As a fan, or even player, it's understandable why people might be put off by these moves. After all, these are the players you've been watching for years, in some cases, players you know, players who may have done good things in your favorite team's uniform, and from whom you always hoped for more. Nate McLouth was an All-Star and won a Gold Glove! Bay was the Pirates' franchise player! Nady was hitting .330 at the time! Nyjer Morgan was...I dunno...decent!?
But being trades, you have to examine what the Bucs got in return for all their trouble. The Nady trade got them four prospects, including 20-year old Jose Tabata, who could still be a very good player, a current member of their starting rotation in Ross Ohlendorf and a bullpen cog in Jeff Karstens. The Jason Bay trade netted them thirdbaseman Andy LaRoche, who's got a solid minor league record and is only 25, plus three other prospects.

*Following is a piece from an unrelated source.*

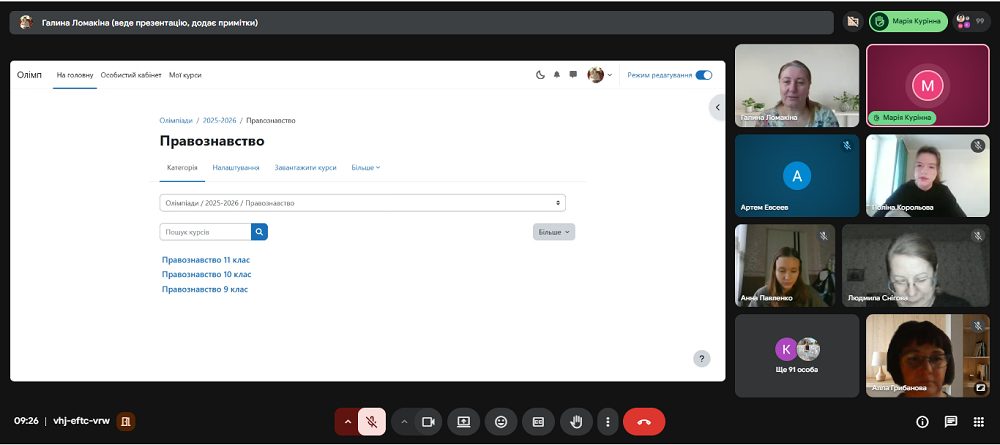The image size is (1000, 445).
Task: Open more options three-dot menu
Action: (608, 421)
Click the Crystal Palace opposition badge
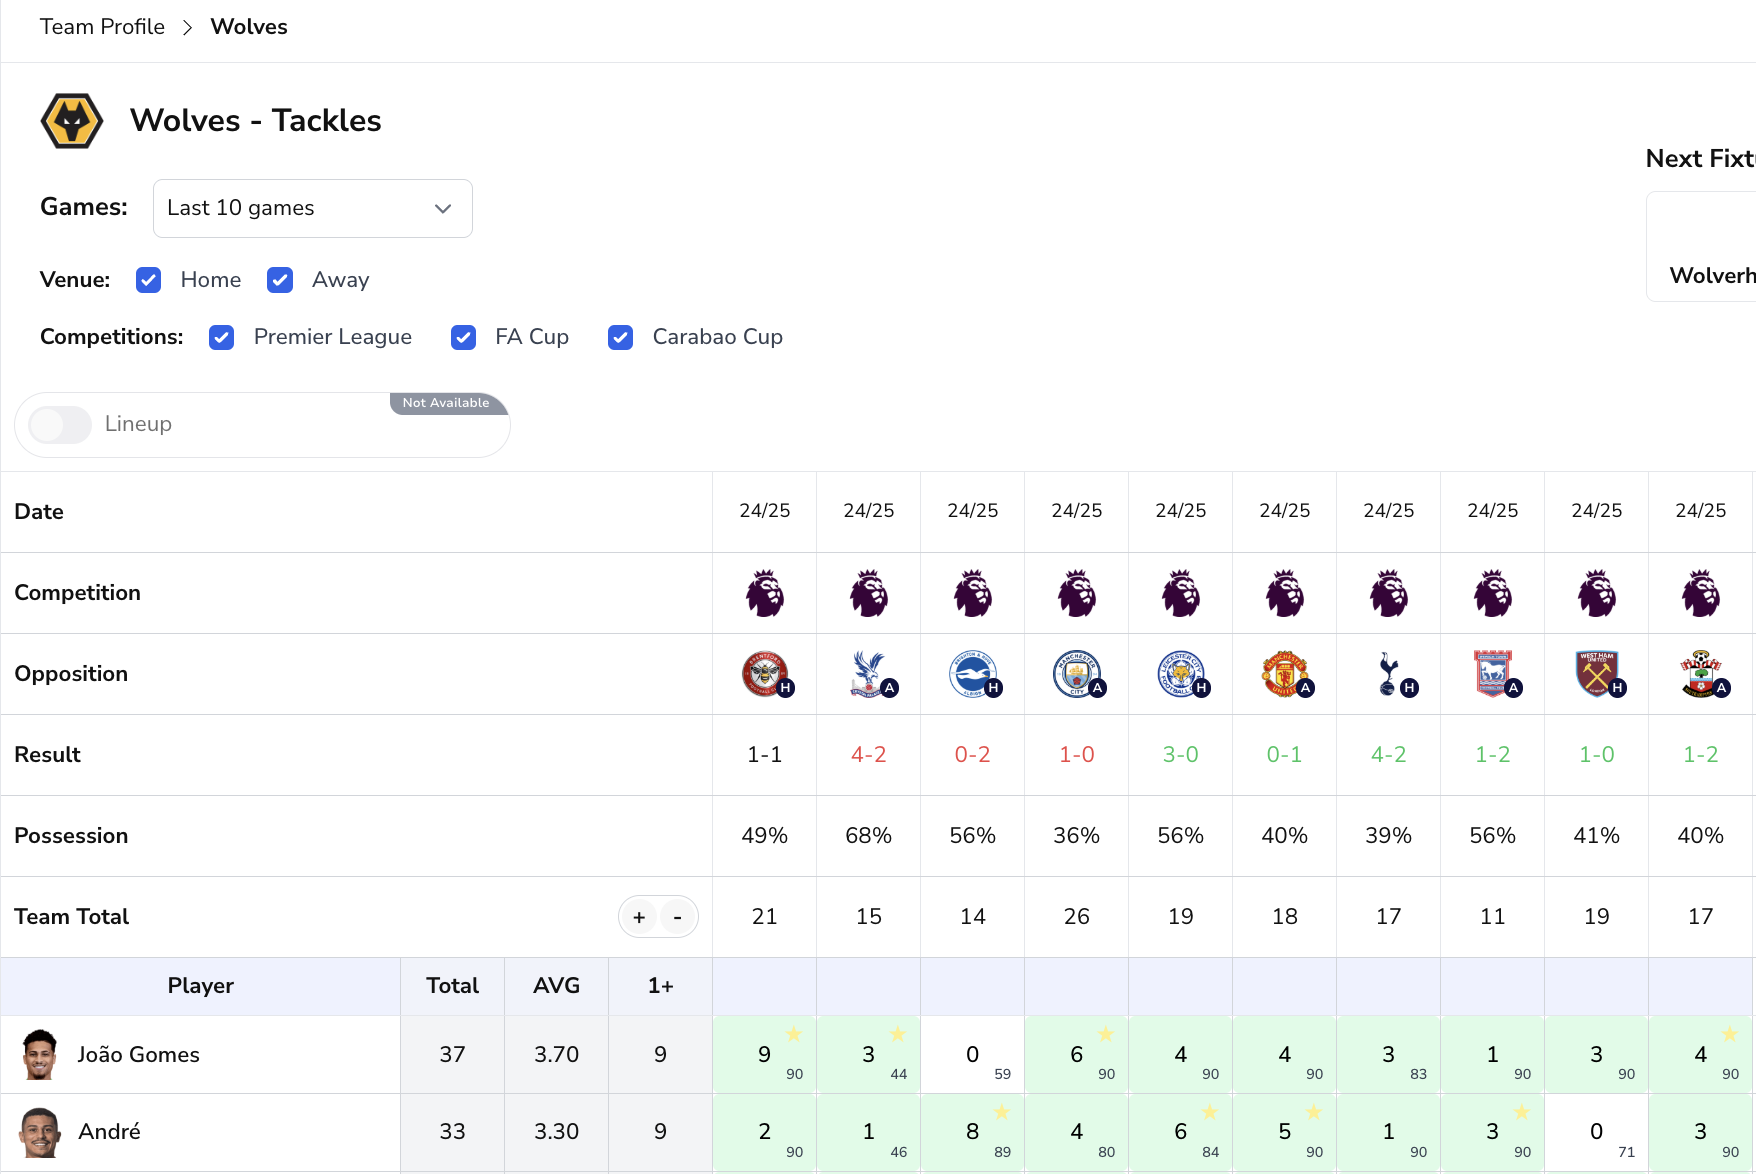This screenshot has height=1174, width=1756. (x=869, y=674)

Nate McLouth, who was overrated, about to get expensive and blocking top prospect Andrew McCutchen (who's been very good, by the way) got them three more prospects. And none of the guys traded away, other than Bay, is a star or is likely to become one. For that matter, even Bay hardly qualifies as a "star", but he's closer than the rest were.
This is a team that has not had a winning record since 1992, that has not finished higher than 4th place in its division in a decade, that has averaged 95 losses for the last three years and is again on a pace to finish last in the NL Central. They do not need to be paying millions of dollars to guys like McLouth and Nady, who in their career years only improve the club by about 4-5 wins compared to a replacement level guy.
So what do they want with Wilson and Sanchez, who appear to be 1-2 win players, at best?
Jack Wilson is one of the better defensive shortstops in baseball, I'll give you that. John Dewan's +/- metric regularly rates him between 10 and 30 plays better than an average shortstop, and he's +20 this year in just over half a season.
But he's a below average hitter, even for a shortstop. The MLB average for shortstops this year is .266/.322/.383 while Wilson is hitting .270/.302/.402. The OPSs are almost exactly the same, and would suggest that Wilson is at least mediocre, until you take into account that OBP is more important than slugging percentage. Recognize, too, that Wilson is already 31 years old, past his prime as a hitter, and likely only to plateau or decline from here on out.
The Pirates have him under contract for $7.4 million, making him the highest paid player on the team. They have an $8.4 million option for 2010 with a $600,000 buyout, which would seem to be the smart route, but GM Neal Huntington is talking about signing Wilson to a contract extension. Unless that extension includes voiding the 2010 option and paying Wilson something like $2 million a year, I don't see how the Pirates benefit from any such deal.
Sanchez is sort of the anti-Wilson, as he's an above average hitter for a secondbaseman but a poor defender. The MLB average for second basemen this year is .270/.335/.413, for a 748 OPS. Sanchez is hitting .316/.356/.478, slightly but not incredibly above his career average. Depending on whose numbers you want to use, he's either dreadful or just bad.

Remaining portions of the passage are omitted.